Directions:
Your answer should hold exactly the lines from the line containing "Open the Integration tab" through the end of the entries that follow.

Data to use:
============================================================

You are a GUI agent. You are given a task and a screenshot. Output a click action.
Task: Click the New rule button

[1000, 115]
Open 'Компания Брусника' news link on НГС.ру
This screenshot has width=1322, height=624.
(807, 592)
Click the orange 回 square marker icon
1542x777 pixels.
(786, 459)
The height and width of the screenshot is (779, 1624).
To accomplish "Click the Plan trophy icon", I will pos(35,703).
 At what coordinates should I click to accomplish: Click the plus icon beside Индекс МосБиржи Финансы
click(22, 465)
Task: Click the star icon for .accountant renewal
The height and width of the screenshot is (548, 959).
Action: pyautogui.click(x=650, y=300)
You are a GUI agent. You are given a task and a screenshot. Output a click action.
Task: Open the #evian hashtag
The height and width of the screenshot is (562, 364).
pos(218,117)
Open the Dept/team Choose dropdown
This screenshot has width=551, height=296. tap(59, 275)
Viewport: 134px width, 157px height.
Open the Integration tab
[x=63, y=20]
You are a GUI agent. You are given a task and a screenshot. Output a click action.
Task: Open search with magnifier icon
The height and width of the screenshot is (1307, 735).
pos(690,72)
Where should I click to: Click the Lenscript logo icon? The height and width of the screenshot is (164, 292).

============================================================

Solution:
Open the Integration tab
[x=63, y=20]
You are a GUI agent. You are given a task and a screenshot. Output a click action.
Task: Open search with magnifier icon
The height and width of the screenshot is (1307, 735).
pos(690,72)
Where should I click to: Click the Lenscript logo icon? The height and width of the screenshot is (164, 292).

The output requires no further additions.